Kevin Fowler, 53, of Farmington, Minn., a safety director at an
electric company, has seen the problem even in the way kids get to burn off
energy: "I don't see the all-day-long kid-organized pickup baseball and
football games at the park anymore like we used to do as kids. Those kinds of
opportunities to be active every day not only gave us great memories, but they
helped to develop habits that can last a lifetime. Instead, kids' sports today
are too structured, too specialized and too expensive for a lot of
families."
MORE SITTING, LESS
MOVING
Tim Church, director of preventive-medicine research at the Pennington
Biomedical Research Center in Baton Rouge, points out that work-related
physical activity also has decreased dramatically over the past 40 years.
He and colleagues analyzed data from the U.S.
Bureau of Labor Statistics from the 1960s to 2008 and found that today's
workers are burning an average of 120 to 140 fewer calories a day at their jobs
than workers in the 1960s. Men burn an average 142 fewer calories a day at
work; women burn an average 124.
The lower activity level is the result of a
dramatic drop in the number of active jobs in manufacturing and farming and an
increase in office jobs that are mostly sedentary, Church says. "We have
transitioned from the 1960s, when most Americans were essentially exercising at
work to now, where almost everyone sits the majority of the workday."
In a recent government study, about 48% of people
in 2010 said they were meeting the government's physical activity guidelines —
at least 150 minutes of moderate-intensity aerobic activity, such as brisk
walking, a week.

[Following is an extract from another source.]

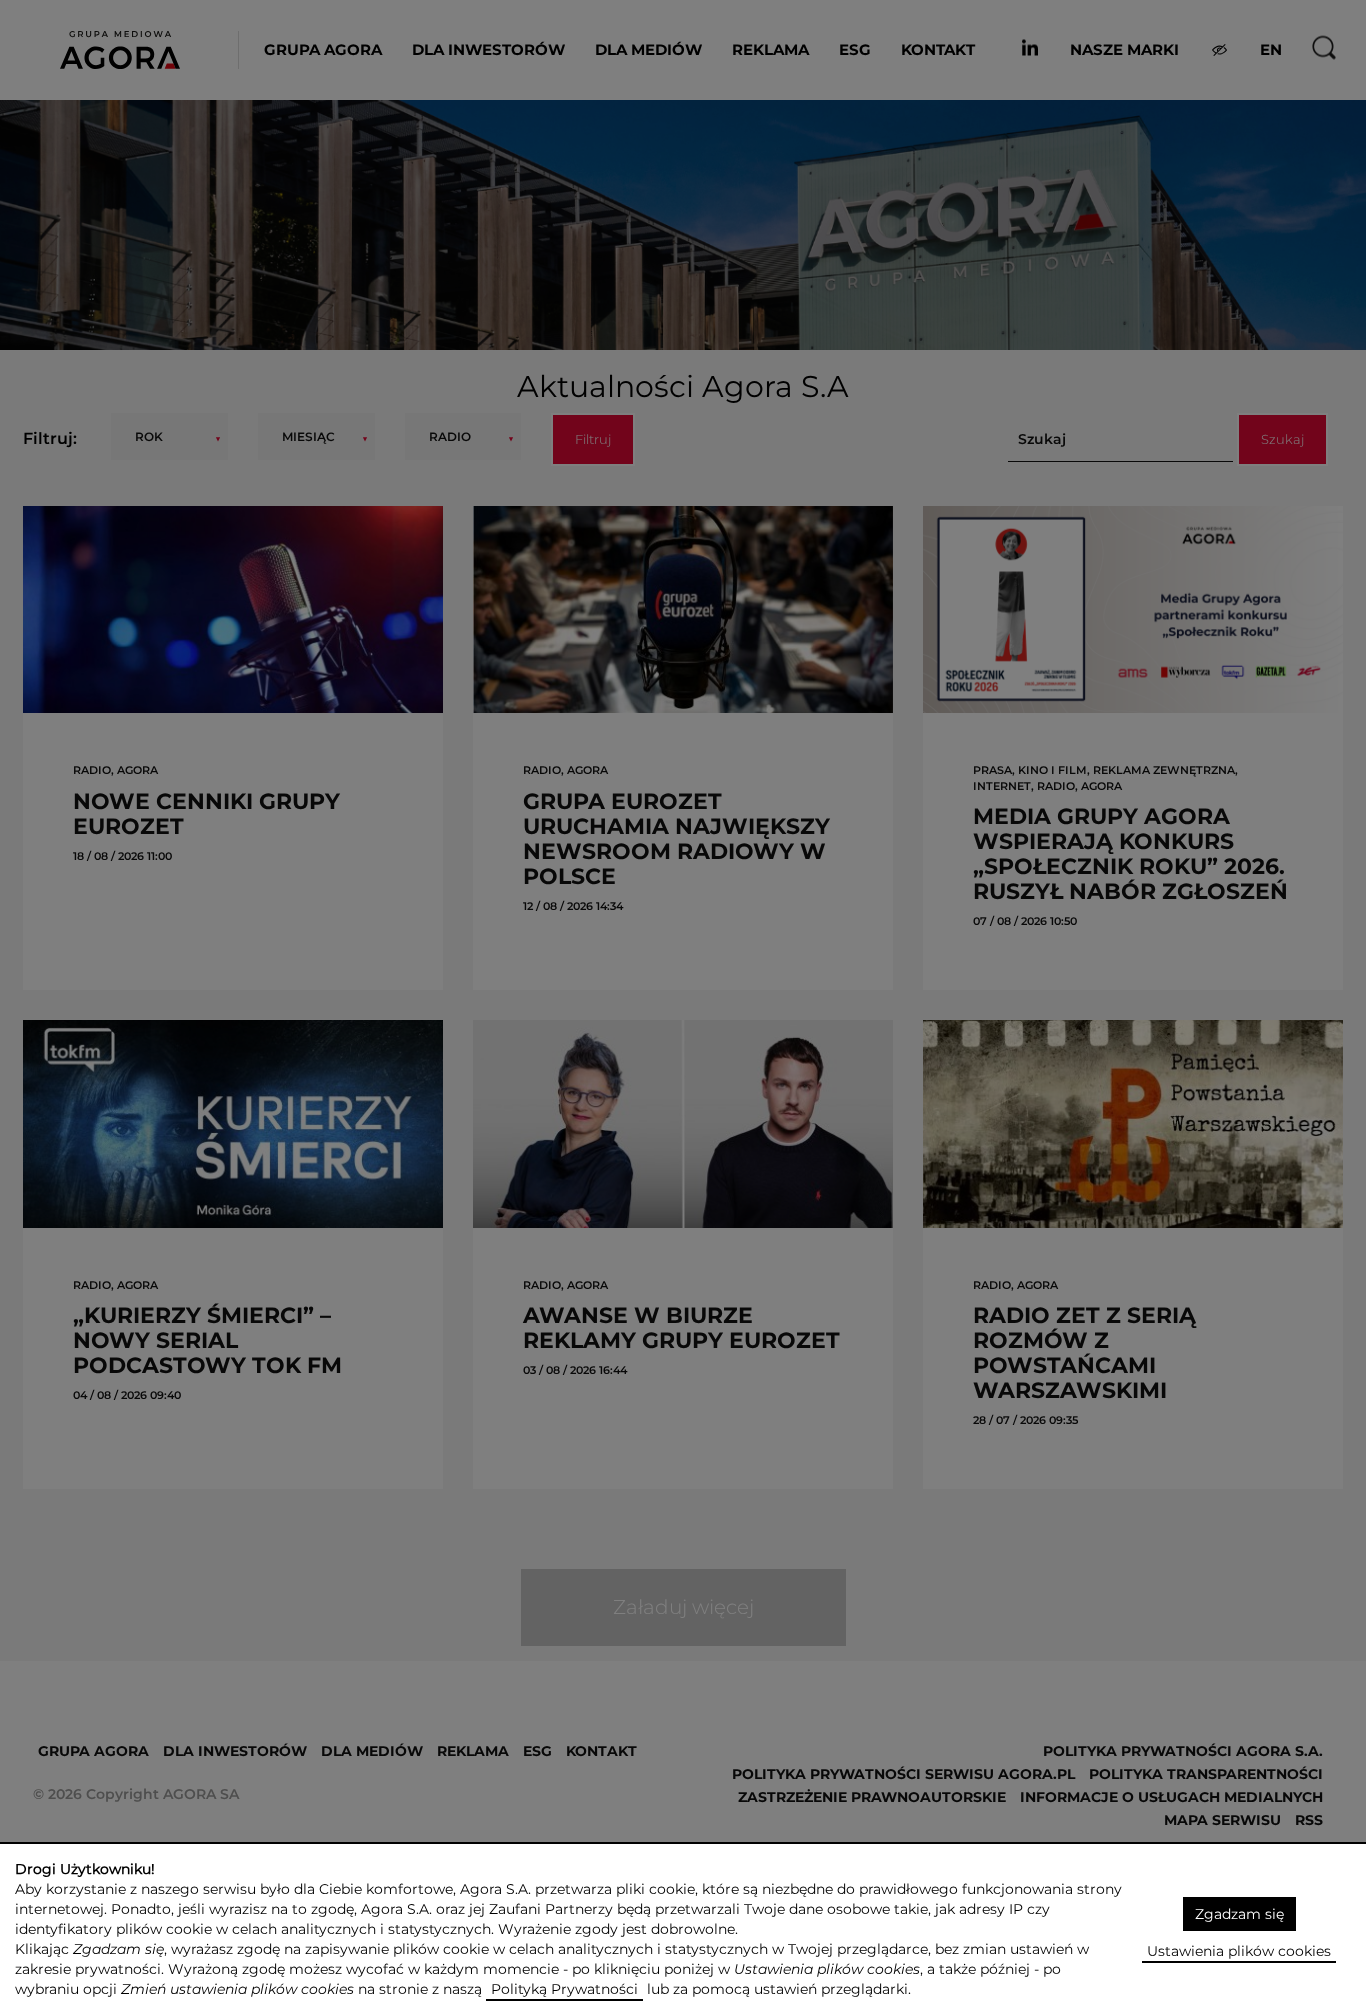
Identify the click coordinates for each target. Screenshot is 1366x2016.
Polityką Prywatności (564, 1989)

The finding was based on their self-reports about how active
they are. But researchers with the National Cancer Institute, using actual
motion sensors, found that less than 5% of adults in this USA get at least 30
minutes a day of moderate intensity physical activity in bouts of at least 10
minutes.
"I am convinced that activity levels have
declined, and personally I am convinced that declining physical activity may be
the key factor underlying the obesity epidemic," says Russell Pate, an
exercise researcher at the University of South Carolina.
Hill says society has "engineered activity out of our lives. How
many remote controls do you have in your house? Most people are so sedentary
that their energy balance regulation system doesn't work very well."
"Now we know that being sedentary is another
risk factor for premature death," Hill says. In one recent study,
Pennington researchers found that if most people spent less than three hours a
day sitting, it would add two years to the average life expectancy in the USA.
Scientists believe that what's called "sitting disease" is a risk
factor for early death, on par with smoking
Says Hill: "It's a fallacy to think you could change one thing and
fix obesity. Many things need to change to turn this problem around."